So there I was, standing in line, waiting to receive the sacrament of Reconciliation (known in some circles as “Confession”). I was cogitating on my sins of course, but also regurgitating a conversation I’d had on the drive over, one filled with angry questions for my otherwise beloved Church: Why doesn’t the Church seem to care that the third largest religious affiliation in the country is “lapsed Catholic”? Why have priests been excommunicated for supporting the notion of women priests or married priests, or even simply for blessing gay people, while bishops that protected known pedophiles for decades have not been? Why are nuns being chided for their work with the poor and desire for social justice?

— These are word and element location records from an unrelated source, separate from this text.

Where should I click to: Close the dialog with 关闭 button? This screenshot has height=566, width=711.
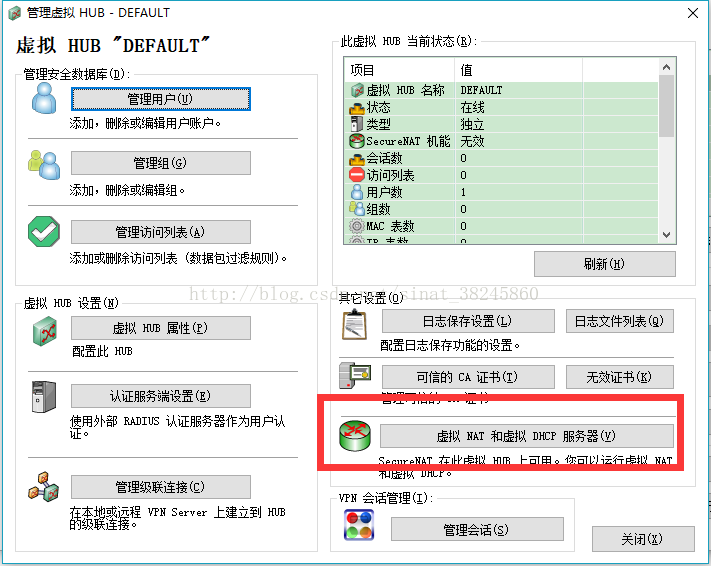[x=643, y=539]
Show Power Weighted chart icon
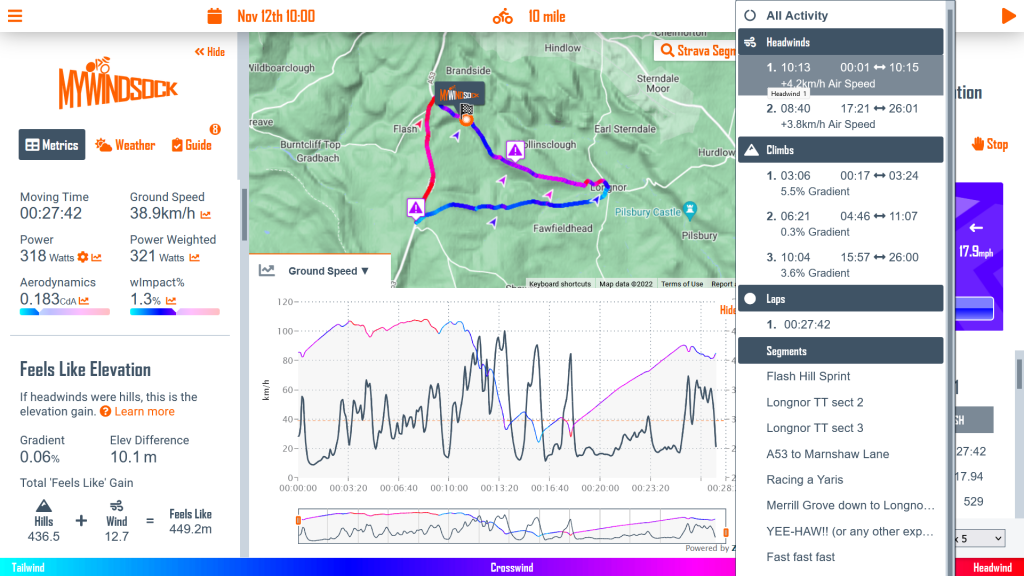 point(193,258)
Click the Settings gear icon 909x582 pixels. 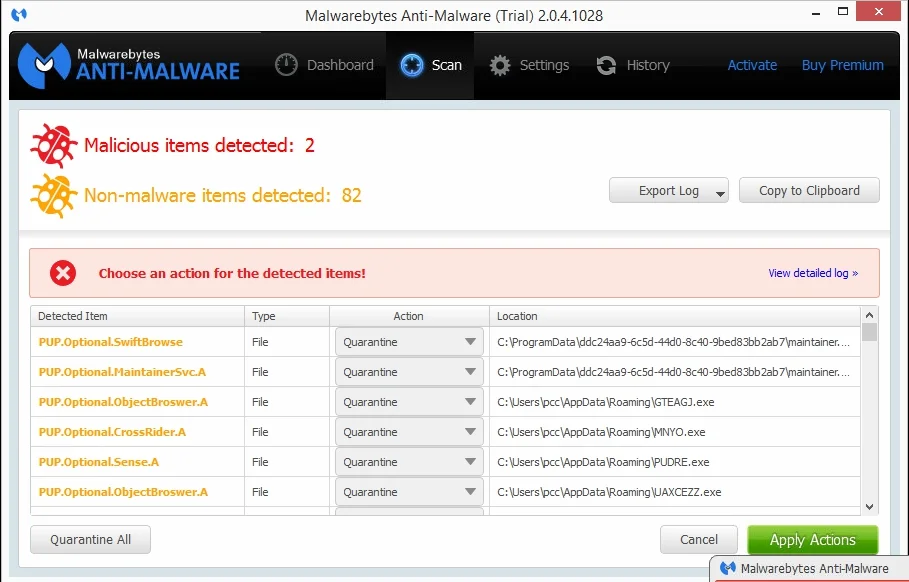coord(500,65)
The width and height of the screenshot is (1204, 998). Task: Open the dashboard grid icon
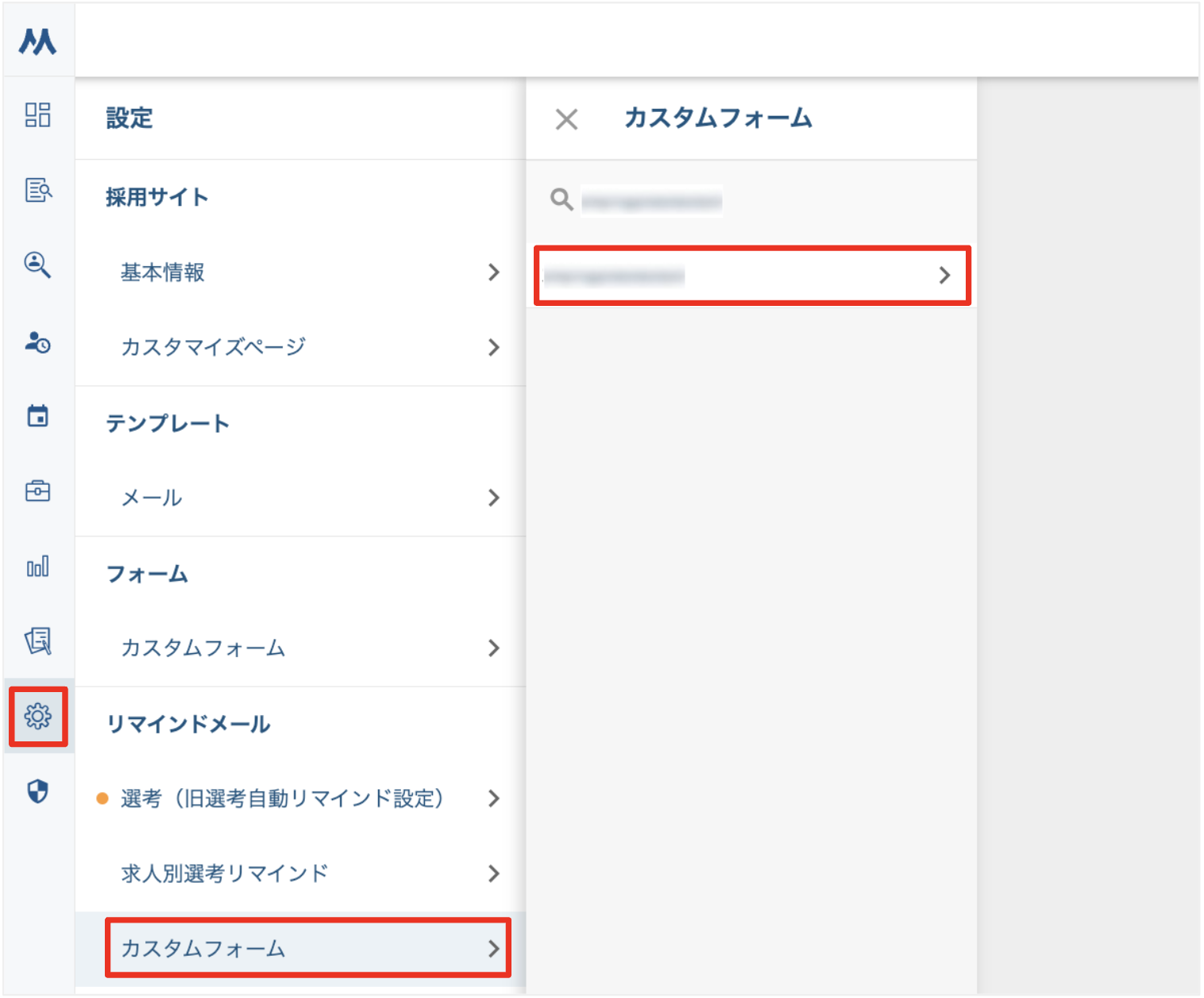(x=37, y=116)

And then I looked up. I was standing under Station Eight of the Stations of the Cross: Jesus speaks to the women. Five words. And I realized my true sin. I have not trusted God to work through His Church, to bring change and healing. How did I get from Station Eight to recognition of sin? Easy. Jesus spoke to women. That doesn’t seem all that revolutionary now, but it sure was then. Women were considered chattel, property. For a man to speak to a woman — well, it was tantamount to speaking to a cow. The Jewish word for widow literally means “unable to speak.” Not due to grief or anything, but because a widow has no husband, no man, to speak for her. Yet Jesus spoke to the women. And He listened to them, too.

And if that is true, then anything is. Maybe things need to get to crisis levels before the Church changes its views on homosexuality, birth control and the like. Maybe this time of waiting — this Advent — is necessary to effect change. Who knows? Certainly not me. But what I can do is trust that God will work His will through the Church. It is not up to me to worry about it; it is for me to trust. So trust I will.

I guess the women of Station Eight weren’t the only women Jesus spoke to, huh?